**What to produce:**
Show every line of the data that includes the word "white".

══ Data in this exercise ══

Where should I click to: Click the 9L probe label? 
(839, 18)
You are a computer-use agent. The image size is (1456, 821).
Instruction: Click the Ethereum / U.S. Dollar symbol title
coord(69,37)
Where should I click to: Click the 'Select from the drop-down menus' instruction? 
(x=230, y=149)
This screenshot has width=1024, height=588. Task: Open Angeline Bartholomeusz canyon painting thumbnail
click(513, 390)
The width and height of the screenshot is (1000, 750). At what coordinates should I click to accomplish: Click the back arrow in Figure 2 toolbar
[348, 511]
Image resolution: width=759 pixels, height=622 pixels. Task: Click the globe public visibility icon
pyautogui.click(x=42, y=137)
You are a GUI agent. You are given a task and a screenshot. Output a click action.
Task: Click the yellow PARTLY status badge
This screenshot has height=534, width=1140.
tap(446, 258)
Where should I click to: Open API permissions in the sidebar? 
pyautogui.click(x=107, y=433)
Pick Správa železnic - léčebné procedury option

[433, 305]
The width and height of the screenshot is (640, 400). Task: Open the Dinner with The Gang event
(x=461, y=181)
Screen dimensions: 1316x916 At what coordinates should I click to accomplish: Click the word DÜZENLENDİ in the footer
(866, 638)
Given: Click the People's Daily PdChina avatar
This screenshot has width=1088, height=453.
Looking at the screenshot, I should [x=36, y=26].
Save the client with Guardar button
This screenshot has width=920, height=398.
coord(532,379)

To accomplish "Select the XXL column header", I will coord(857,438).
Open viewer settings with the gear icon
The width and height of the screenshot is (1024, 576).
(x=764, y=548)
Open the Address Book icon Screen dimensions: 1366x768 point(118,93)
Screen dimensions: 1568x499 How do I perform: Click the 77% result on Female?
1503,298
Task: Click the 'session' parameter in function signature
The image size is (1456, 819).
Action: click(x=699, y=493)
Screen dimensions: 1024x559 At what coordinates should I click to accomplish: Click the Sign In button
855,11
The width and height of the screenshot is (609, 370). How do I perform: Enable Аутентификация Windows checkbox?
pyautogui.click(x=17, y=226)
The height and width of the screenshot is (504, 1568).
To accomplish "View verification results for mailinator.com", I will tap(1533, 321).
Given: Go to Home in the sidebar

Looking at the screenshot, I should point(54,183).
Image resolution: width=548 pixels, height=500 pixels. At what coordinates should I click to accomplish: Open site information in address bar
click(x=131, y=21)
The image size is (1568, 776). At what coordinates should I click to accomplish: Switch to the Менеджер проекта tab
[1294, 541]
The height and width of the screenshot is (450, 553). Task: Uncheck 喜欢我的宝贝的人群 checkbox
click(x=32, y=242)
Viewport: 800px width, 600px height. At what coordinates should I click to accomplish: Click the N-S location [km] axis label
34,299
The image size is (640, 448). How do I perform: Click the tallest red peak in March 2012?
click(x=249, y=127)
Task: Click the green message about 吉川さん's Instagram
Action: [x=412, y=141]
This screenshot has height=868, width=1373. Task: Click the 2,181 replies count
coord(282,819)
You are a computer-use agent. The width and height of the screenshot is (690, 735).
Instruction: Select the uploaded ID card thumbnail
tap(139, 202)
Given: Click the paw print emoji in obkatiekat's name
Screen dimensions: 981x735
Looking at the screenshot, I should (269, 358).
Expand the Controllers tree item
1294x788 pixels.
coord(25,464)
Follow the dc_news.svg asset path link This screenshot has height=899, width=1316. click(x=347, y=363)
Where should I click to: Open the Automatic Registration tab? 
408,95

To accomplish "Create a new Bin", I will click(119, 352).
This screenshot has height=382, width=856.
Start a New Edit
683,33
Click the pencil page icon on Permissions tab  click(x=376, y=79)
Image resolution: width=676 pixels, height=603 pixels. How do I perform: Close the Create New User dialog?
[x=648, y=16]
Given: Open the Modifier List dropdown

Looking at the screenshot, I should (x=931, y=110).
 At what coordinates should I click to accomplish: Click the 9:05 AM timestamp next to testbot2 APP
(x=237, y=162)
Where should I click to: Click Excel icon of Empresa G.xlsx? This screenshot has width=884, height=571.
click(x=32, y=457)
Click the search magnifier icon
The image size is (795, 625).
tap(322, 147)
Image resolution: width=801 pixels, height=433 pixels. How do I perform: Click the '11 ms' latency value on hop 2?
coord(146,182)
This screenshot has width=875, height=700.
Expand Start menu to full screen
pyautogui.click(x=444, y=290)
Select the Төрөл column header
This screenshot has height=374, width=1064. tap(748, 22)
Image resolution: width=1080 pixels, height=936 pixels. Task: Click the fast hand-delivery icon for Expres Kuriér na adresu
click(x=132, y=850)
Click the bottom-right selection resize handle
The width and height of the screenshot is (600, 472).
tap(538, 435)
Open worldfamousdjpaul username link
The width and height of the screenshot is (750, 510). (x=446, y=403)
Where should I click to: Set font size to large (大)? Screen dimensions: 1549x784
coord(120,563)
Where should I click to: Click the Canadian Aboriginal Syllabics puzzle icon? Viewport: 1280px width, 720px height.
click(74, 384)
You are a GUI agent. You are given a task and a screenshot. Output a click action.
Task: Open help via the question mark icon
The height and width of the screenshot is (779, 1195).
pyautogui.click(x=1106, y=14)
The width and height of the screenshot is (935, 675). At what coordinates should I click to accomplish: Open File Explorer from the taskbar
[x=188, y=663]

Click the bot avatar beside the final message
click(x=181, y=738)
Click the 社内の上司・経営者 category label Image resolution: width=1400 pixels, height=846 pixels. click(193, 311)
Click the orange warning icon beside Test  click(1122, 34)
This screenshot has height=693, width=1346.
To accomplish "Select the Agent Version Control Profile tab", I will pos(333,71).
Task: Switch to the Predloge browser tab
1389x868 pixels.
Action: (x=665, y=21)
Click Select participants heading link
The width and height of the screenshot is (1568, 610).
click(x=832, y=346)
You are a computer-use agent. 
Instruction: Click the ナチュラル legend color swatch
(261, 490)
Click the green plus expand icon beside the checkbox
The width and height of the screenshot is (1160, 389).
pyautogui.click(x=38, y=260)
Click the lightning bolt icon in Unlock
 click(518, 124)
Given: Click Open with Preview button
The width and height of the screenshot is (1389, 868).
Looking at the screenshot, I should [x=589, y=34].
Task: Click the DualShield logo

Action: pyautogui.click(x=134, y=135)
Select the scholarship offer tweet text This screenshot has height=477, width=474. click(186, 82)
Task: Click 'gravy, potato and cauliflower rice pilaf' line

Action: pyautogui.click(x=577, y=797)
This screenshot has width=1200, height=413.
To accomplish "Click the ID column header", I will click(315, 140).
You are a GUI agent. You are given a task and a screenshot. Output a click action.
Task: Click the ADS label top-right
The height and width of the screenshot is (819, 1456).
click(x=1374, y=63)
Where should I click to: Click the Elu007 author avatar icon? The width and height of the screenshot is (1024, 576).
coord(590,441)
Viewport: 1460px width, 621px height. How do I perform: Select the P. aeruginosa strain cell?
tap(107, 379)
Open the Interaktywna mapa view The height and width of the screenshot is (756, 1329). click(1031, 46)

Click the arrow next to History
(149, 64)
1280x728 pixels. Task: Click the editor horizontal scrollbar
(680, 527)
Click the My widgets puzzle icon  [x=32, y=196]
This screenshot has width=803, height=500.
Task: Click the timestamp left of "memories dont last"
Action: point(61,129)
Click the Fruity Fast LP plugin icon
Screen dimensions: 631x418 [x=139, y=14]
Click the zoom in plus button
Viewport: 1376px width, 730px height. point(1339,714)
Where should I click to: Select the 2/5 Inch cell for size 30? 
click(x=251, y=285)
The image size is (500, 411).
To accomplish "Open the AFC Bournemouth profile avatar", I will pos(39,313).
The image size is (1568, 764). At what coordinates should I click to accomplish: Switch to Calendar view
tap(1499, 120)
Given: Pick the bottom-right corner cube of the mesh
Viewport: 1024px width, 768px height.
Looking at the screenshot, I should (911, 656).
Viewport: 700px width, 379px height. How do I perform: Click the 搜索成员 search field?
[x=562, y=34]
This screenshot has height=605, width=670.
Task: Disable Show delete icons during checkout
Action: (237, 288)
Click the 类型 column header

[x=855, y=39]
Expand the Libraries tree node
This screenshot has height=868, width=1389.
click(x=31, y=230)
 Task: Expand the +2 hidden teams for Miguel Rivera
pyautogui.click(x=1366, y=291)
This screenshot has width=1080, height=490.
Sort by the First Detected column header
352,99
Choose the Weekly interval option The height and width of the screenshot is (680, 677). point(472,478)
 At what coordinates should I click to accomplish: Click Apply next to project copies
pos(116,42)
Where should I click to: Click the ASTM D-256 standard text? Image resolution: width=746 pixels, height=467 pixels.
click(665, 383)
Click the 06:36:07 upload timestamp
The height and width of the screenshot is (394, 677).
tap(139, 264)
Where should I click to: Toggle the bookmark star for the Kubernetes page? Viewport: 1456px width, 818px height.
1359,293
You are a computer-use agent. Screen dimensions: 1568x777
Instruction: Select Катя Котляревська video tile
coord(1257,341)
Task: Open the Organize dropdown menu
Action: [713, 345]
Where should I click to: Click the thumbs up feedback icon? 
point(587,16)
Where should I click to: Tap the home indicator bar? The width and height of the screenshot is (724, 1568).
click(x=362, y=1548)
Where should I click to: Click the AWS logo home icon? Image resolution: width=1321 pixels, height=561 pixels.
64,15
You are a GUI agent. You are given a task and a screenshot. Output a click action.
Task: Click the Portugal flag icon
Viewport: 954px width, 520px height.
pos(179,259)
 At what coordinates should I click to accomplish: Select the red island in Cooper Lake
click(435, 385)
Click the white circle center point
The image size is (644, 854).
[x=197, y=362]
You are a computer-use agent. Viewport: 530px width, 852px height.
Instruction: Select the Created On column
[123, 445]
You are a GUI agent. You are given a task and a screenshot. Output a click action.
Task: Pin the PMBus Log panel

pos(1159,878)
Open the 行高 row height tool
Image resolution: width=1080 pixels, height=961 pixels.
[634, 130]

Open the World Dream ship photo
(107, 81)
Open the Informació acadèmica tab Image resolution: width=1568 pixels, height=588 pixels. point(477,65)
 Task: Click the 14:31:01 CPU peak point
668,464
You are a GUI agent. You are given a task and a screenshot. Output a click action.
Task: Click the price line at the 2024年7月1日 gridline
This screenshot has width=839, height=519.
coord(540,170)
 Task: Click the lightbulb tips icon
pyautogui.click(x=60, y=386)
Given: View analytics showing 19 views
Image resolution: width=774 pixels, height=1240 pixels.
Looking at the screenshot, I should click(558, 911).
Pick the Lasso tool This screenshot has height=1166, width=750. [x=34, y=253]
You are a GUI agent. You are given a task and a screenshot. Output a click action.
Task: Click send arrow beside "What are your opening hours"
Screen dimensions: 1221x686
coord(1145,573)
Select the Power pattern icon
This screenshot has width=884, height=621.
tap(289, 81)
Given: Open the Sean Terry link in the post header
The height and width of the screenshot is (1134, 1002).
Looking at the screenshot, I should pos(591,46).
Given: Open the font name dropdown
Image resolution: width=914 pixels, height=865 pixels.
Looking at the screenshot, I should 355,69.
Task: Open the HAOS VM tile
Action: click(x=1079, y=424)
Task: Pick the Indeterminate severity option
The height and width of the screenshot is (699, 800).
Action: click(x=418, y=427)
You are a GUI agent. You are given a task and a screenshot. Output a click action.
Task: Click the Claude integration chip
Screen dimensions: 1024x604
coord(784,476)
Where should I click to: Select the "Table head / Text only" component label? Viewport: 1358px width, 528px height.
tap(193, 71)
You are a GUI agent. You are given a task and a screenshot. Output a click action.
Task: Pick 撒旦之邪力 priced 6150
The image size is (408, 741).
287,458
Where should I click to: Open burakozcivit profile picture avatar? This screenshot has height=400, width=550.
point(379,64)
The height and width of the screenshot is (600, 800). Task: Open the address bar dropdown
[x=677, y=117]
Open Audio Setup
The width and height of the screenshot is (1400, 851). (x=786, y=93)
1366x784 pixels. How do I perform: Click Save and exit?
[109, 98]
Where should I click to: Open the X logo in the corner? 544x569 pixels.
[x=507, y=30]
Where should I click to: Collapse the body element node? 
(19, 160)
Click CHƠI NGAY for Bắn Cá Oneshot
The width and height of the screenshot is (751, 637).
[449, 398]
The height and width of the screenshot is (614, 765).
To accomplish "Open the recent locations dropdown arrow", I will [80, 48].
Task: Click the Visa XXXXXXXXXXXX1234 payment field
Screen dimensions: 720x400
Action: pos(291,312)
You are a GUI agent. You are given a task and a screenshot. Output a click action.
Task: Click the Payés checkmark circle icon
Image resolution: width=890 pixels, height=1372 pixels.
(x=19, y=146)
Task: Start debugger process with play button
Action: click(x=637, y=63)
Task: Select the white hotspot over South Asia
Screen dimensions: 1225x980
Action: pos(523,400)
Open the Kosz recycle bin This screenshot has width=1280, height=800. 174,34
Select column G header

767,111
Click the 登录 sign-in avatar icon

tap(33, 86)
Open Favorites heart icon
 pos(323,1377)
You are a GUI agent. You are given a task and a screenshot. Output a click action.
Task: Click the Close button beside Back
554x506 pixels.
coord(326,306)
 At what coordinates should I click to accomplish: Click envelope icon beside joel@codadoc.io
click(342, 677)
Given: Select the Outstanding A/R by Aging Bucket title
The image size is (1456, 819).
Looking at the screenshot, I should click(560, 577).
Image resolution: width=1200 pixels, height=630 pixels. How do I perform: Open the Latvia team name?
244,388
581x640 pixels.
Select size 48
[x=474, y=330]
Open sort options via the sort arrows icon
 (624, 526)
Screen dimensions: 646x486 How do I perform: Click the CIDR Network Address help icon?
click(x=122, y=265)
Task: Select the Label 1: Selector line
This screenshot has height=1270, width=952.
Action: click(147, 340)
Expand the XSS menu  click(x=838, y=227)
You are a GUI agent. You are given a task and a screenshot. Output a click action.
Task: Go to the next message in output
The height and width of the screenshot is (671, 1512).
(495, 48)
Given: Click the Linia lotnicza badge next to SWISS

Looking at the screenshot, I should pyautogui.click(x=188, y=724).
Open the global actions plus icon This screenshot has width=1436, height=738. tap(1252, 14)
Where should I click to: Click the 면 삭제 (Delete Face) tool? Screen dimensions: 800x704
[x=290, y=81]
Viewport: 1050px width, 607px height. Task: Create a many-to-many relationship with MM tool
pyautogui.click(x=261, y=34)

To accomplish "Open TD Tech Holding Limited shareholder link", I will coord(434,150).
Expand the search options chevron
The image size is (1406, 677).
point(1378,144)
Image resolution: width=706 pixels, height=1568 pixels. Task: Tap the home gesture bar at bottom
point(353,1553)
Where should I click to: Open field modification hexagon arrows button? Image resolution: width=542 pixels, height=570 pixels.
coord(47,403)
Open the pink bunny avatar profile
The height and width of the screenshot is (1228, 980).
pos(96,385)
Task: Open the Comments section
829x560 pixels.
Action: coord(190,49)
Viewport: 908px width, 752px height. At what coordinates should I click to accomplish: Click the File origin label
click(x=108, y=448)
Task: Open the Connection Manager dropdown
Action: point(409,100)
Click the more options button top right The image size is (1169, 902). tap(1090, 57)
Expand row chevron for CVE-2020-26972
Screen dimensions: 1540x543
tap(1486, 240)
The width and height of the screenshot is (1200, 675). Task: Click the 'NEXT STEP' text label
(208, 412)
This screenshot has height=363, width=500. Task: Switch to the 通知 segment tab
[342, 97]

═══

**Response to this task:**
Click the white circle center point
Task: Select the white hotspot over South Asia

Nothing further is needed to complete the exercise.